Figure 1. C terminal cleavage-mediated Panx1 channel activation using a TEV protease system

A, schematic of a Panx1 (TEV) construct with TEV protease site substituted for the C terminal caspase site. Co-expression of TEV protease results in C terminal cleavage and subsequent Panx1 channel activation leading to YO-PRO-3 dye uptake into the cell. B, when co-transfected with TEVp in HEK293T cells, Panx1(TEV) generated robust whole cell CBX-sensitive currents with I–V properties characteristic of Panx1. C, comparison of Panx1 channel activity assessed by membrane current recording and by dye uptake. HEK293T cells expressing C terminally deleted, constitutively activated (PanxΔC), cleavage activated (Panx1(TEV) + TEVp), and basally inactive Panx1(TEV) were recorded in whole cell voltage clamp mode (left panel), or treated with YO-PRO-3 dye, fixed and fluorescence measured on a plate reader (right panel). YO-PRO-3 dye uptake assay was performed in a 96-well plate format and can reflect differences in Panx1 channel activity as measured by whole cell voltage clamp recordings.

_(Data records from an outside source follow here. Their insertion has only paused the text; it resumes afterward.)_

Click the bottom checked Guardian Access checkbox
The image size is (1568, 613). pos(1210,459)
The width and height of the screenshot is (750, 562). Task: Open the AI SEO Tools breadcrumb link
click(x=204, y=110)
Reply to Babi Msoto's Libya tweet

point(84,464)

Figure 2. Mechanisms of pannexin1 channel modulation

Schematic outlining direct mechanisms of Panx1 channel modulation including activation via plasma membrane stretch/strain, membrane depolarization, extracellular potassium, low oxygen tension, G protein-coupled receptor, caspase cleavage and ionotropic receptors including P2X. Panx1 can be inhibited directly by high levels of extracellular ATP, and Panx1 channel activity at the level of the plasma membrane can be regulated by trafficking dynamics.